Редактиране

Споделяне чрез


Work with Language-Integrated Query (LINQ)

Introduction

This tutorial teaches you features in .NET Core and the C# language. You’ll learn how to:

  • Generate sequences with LINQ.
  • Write methods that can be easily used in LINQ queries.
  • Distinguish between eager and lazy evaluation.

You'll learn these techniques by building an application that demonstrates one of the basic skills of any magician: the faro shuffle. Briefly, a faro shuffle is a technique where you split a card deck exactly in half, then the shuffle interleaves each one card from each half to rebuild the original deck.

Magicians use this technique because every card is in a known location after each shuffle, and the order is a repeating pattern.

For your purposes, it is a light hearted look at manipulating sequences of data. The application you'll build constructs a card deck and then performs a sequence of shuffles, writing the sequence out each time. You'll also compare the updated order to the original order.

This tutorial has multiple steps. After each step, you can run the application and see the progress. You can also see the completed sample in the dotnet/samples GitHub repository. For download instructions, see Samples and Tutorials.

Prerequisites

You’ll need to set up your machine to run .NET core. You can find the installation instructions on the .NET Core Download page. You can run this application on Windows, Ubuntu Linux, or OS X, or in a Docker container. You’ll need to install your favorite code editor. The descriptions below use Visual Studio Code which is an open source, cross-platform editor. However, you can use whatever tools you are comfortable with.

Create the Application

The first step is to create a new application. Open a command prompt and create a new directory for your application. Make that the current directory. Type the command dotnet new console at the command prompt. This creates the starter files for a basic "Hello World" application.
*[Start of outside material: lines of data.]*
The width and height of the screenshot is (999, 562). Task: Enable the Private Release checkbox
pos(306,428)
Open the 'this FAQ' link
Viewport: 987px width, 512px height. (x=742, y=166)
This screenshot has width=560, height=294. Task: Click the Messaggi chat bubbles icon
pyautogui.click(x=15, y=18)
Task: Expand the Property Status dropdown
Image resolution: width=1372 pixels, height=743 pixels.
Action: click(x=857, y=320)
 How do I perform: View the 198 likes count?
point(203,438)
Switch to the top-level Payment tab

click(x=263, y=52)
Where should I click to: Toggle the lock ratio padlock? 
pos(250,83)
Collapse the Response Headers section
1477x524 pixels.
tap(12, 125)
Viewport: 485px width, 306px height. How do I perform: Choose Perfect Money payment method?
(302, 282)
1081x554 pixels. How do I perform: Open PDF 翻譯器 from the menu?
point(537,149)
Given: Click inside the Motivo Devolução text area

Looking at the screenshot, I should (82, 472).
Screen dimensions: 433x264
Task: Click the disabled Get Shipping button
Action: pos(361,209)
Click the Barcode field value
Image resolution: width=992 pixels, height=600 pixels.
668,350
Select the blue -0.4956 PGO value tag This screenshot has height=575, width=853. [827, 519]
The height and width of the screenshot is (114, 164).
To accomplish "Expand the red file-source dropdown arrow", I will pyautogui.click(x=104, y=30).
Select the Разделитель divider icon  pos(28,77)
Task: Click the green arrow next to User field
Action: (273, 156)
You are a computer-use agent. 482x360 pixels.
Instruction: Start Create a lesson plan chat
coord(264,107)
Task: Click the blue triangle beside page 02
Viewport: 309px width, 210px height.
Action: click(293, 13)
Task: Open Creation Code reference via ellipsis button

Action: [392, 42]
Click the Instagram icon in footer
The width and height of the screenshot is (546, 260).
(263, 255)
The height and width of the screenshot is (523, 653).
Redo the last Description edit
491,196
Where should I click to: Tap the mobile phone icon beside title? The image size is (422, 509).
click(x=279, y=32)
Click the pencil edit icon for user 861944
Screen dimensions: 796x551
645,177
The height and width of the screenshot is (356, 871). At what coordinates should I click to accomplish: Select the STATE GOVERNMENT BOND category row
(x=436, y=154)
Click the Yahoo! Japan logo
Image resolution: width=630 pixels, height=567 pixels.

If you've never used C# before, this tutorial explains the structure of a C# program. You can read that and then return here to learn more about LINQ.

Create the Data Set

Before you begin, make sure that the following lines are at the top of the Program.cs file generated by dotnet new console:

// Program.cs
using System;
using System.Collections.Generic;
using System.Linq;

If these three lines (using directives) aren't at the top of the file, your program might not compile.

Now that you have all of the references that you'll need, consider what constitutes a deck of cards. Commonly, a deck of playing cards has four suits, and each suit has thirteen values. Normally, you might consider creating a Card class right off the bat and populating a collection of Card objects by hand. With LINQ, you can be more concise than the usual way of dealing with creating a deck of cards. Instead of creating a Card class, you can create two sequences to represent suits and ranks, respectively. You'll create a really simple pair of iterator methods that will generate the ranks and suits as IEnumerable<T>s of strings:

// Program.cs
// The Main() method

static IEnumerable<string> Suits()
{
    yield return "clubs";
    yield return "diamonds";
    yield return "hearts";
    yield return "spades";
}

static IEnumerable<string> Ranks()
{
    yield return "two";
    yield return "three";
    yield return "four";
    yield return "five";
    yield return "six";
    yield return "seven";
    yield return "eight";
    yield return "nine";
    yield return "ten";
    yield return "jack";
    yield return "queen";
    yield return "king";
    yield return "ace";
}

Place these underneath the Main method in your Program.cs file. These two methods both utilize the yield return syntax to produce a sequence as they run. The compiler builds an object that implements IEnumerable<T> and generates the sequence of strings as they are requested.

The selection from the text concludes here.